“You Cannot Control Everything in Film”: Director Jim Hosking | An Evening With Beverly Luff Linn
As you made your film during the increasingly chaotic backdrop of the last year, how did you as a filmmaker control, ignore, give in to or, conversely, perhaps creatively exploit the wild and unpredictable? What roles did chaos and order play in your work?
As far as last year being an increasingly chaotic backdrop, that didn’t directly affect me or the making of my film. My film is not especially attuned to the zeitgeist. But as far as chaos is concerned – and chaos might be too strong a word for it – I think it informs my work on every level. I like to keep things loose to embrace the unexpected and the accidental. I am disengaged from the process when I know exactly what is going to happen. Of course I need a plan and some structure.
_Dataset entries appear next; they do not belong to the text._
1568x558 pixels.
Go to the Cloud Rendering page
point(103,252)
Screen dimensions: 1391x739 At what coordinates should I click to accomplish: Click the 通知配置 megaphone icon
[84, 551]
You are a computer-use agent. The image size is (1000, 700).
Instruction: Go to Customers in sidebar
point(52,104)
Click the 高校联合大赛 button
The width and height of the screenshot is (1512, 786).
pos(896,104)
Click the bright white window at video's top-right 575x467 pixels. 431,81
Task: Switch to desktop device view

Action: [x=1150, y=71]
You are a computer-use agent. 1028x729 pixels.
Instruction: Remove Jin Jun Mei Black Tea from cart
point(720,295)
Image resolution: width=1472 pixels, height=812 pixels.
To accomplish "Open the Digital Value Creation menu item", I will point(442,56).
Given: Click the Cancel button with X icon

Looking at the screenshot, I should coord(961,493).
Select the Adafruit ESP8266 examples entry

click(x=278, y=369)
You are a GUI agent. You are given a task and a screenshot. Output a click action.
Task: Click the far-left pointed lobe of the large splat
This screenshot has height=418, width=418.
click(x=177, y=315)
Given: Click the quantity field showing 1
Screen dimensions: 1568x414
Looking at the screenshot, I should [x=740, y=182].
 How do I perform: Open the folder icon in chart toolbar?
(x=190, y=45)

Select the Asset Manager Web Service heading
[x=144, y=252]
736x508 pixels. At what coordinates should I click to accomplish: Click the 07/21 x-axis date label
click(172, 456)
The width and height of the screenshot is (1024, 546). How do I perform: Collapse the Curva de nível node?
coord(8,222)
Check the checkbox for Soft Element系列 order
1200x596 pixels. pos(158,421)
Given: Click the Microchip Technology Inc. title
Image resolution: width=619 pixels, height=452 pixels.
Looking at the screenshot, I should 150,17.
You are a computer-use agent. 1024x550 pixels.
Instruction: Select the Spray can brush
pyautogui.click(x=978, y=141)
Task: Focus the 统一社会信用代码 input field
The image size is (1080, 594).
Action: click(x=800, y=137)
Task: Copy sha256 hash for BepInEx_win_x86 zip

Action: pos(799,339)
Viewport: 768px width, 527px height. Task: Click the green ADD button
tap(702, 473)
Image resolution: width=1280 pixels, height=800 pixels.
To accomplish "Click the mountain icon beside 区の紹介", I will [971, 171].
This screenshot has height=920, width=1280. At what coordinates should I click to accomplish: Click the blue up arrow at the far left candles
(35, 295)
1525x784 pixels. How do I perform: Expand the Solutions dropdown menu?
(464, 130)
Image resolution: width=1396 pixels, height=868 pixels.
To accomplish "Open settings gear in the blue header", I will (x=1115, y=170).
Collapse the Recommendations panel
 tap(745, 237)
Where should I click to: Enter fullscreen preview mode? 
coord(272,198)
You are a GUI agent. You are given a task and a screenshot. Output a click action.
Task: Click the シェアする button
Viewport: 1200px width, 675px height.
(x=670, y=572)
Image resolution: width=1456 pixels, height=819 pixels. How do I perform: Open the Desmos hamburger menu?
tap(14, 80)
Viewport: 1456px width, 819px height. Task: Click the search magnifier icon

I shotlist for security, but really I want to be as surprised as anybody else as to precisely what is going to happen. You cannot control everything in film; it is collaborative, you cannot control how other people’s minds think or how they will perform at any given moment. You cannot will a precise performance out of an actor. And why should you? I don’t want to control every aspect. I want to work with people whose minds excite me. I steer and we share a general understanding of our goal. I want them to have the latitude to contribute in the moment and even to derail a scene if they so wish. They need to excite themselves as much as excite me. We all feel more alive when we don’t quite know how everything will be. I give minimal direction at first because you can only see what people instinctively want to contribute if you allow them to do that. It’s the creation of a world in the moment. Also anyone who watches a film has no idea what the original intention was. The script is redundant. Prep makes it something else, the shoot makes it something other than that, editing then changes it again, as does music, so I challenge any director apart from the most mentally ill control freak to genuinely know exactly how their film was going to turn out. As an example Maria Bamford says “the dreaded C-word” in my film. I didn’t expect it. She didn’t expect it. But somehow we made sure at that precise moment that she said it, and she said it in a Scottish accent. It was vital. But one minute earlier we had no idea about it. That is what the whole of my film is like. Also, as a footnote, the ideas you plan on being great are often dull, and the ones you blurt out like Tourette’s are the great ones.